--- To do ---
The full listing should be set down again without a single alteration.

--- Information given ---
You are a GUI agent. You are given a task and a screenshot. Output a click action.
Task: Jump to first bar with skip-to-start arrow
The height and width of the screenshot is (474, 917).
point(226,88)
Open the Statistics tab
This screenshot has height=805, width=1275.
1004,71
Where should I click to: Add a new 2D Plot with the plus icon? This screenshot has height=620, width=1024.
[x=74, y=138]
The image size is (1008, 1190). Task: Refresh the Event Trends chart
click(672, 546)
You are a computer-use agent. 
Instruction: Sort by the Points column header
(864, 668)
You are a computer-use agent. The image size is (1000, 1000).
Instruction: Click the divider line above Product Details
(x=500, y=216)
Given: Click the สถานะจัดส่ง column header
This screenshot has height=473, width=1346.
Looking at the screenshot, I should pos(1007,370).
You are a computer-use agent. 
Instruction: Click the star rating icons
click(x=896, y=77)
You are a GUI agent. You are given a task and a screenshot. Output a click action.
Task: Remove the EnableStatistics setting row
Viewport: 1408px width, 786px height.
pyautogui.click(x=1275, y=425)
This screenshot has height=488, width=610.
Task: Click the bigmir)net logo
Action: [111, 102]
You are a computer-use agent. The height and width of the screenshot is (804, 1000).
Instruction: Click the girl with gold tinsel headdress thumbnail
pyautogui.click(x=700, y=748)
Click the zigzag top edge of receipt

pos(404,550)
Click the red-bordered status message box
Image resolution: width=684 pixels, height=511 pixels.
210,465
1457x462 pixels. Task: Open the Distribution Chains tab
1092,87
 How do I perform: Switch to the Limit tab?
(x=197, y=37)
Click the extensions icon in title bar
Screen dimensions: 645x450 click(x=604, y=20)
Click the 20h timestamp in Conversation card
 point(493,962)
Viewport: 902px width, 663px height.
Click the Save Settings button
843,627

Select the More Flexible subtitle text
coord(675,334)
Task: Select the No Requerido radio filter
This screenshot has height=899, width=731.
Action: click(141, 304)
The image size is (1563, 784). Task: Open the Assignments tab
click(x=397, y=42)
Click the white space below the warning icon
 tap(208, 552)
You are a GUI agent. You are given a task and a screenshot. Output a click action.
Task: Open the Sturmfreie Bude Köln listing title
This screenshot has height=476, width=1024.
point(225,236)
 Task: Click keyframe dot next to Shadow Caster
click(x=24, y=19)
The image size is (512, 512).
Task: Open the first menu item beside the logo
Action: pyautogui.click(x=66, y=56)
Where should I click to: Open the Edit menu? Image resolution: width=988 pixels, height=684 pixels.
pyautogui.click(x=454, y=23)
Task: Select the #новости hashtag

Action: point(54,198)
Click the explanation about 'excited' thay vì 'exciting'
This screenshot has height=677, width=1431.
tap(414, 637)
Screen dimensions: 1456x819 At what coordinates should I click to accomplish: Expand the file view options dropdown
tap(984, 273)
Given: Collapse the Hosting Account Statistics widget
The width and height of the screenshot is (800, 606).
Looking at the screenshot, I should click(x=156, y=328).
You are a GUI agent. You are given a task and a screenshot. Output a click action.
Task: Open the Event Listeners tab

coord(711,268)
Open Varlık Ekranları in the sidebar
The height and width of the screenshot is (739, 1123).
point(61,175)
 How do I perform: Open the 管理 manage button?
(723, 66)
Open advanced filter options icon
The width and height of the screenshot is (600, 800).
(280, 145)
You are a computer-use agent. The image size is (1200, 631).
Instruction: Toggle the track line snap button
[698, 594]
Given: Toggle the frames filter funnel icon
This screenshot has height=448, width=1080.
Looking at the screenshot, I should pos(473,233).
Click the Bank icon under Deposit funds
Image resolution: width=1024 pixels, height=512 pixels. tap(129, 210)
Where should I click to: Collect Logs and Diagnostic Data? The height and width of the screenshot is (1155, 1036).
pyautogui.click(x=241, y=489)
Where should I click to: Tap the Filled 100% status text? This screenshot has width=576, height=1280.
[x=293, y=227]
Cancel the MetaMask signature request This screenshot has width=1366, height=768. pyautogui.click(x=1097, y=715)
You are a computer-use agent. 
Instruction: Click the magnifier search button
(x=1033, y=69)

--- Reply ---
You are a GUI agent. You are given a task and a screenshot. Output a click action.
Task: Jump to first bar with skip-to-start arrow
The height and width of the screenshot is (474, 917).
point(226,88)
Open the Statistics tab
This screenshot has height=805, width=1275.
1004,71
Where should I click to: Add a new 2D Plot with the plus icon? This screenshot has height=620, width=1024.
[x=74, y=138]
The image size is (1008, 1190). Task: Refresh the Event Trends chart
click(672, 546)
You are a computer-use agent. 
Instruction: Sort by the Points column header
(864, 668)
You are a computer-use agent. The image size is (1000, 1000).
Instruction: Click the divider line above Product Details
(x=500, y=216)
Given: Click the สถานะจัดส่ง column header
This screenshot has height=473, width=1346.
Looking at the screenshot, I should pos(1007,370).
You are a computer-use agent. 
Instruction: Click the star rating icons
click(x=896, y=77)
You are a GUI agent. You are given a task and a screenshot. Output a click action.
Task: Remove the EnableStatistics setting row
Viewport: 1408px width, 786px height.
pyautogui.click(x=1275, y=425)
This screenshot has height=488, width=610.
Task: Click the bigmir)net logo
Action: [111, 102]
You are a computer-use agent. The height and width of the screenshot is (804, 1000).
Instruction: Click the girl with gold tinsel headdress thumbnail
pyautogui.click(x=700, y=748)
Click the zigzag top edge of receipt

pos(404,550)
Click the red-bordered status message box
Image resolution: width=684 pixels, height=511 pixels.
210,465
1457x462 pixels. Task: Open the Distribution Chains tab
1092,87
 How do I perform: Switch to the Limit tab?
(x=197, y=37)
Click the extensions icon in title bar
Screen dimensions: 645x450 click(x=604, y=20)
Click the 20h timestamp in Conversation card
 point(493,962)
Viewport: 902px width, 663px height.
Click the Save Settings button
843,627

Select the More Flexible subtitle text
coord(675,334)
Task: Select the No Requerido radio filter
This screenshot has height=899, width=731.
Action: click(141, 304)
The image size is (1563, 784). Task: Open the Assignments tab
click(x=397, y=42)
Click the white space below the warning icon
 tap(208, 552)
You are a GUI agent. You are given a task and a screenshot. Output a click action.
Task: Open the Sturmfreie Bude Köln listing title
This screenshot has height=476, width=1024.
point(225,236)
 Task: Click keyframe dot next to Shadow Caster
click(x=24, y=19)
The image size is (512, 512).
Task: Open the first menu item beside the logo
Action: pyautogui.click(x=66, y=56)
Where should I click to: Open the Edit menu? Image resolution: width=988 pixels, height=684 pixels.
pyautogui.click(x=454, y=23)
Task: Select the #новости hashtag

Action: point(54,198)
Click the explanation about 'excited' thay vì 'exciting'
This screenshot has height=677, width=1431.
tap(414, 637)
Screen dimensions: 1456x819 At what coordinates should I click to accomplish: Expand the file view options dropdown
tap(984, 273)
Given: Collapse the Hosting Account Statistics widget
The width and height of the screenshot is (800, 606).
Looking at the screenshot, I should click(x=156, y=328).
You are a GUI agent. You are given a task and a screenshot. Output a click action.
Task: Open the Event Listeners tab

coord(711,268)
Open Varlık Ekranları in the sidebar
The height and width of the screenshot is (739, 1123).
point(61,175)
 How do I perform: Open the 管理 manage button?
(723, 66)
Open advanced filter options icon
The width and height of the screenshot is (600, 800).
(280, 145)
You are a computer-use agent. The image size is (1200, 631).
Instruction: Toggle the track line snap button
[698, 594]
Given: Toggle the frames filter funnel icon
This screenshot has height=448, width=1080.
Looking at the screenshot, I should pos(473,233).
Click the Bank icon under Deposit funds
Image resolution: width=1024 pixels, height=512 pixels. tap(129, 210)
Where should I click to: Collect Logs and Diagnostic Data? The height and width of the screenshot is (1155, 1036).
pyautogui.click(x=241, y=489)
Where should I click to: Tap the Filled 100% status text? This screenshot has width=576, height=1280.
[x=293, y=227]
Cancel the MetaMask signature request This screenshot has width=1366, height=768. pyautogui.click(x=1097, y=715)
You are a computer-use agent. 
Instruction: Click the magnifier search button
(x=1033, y=69)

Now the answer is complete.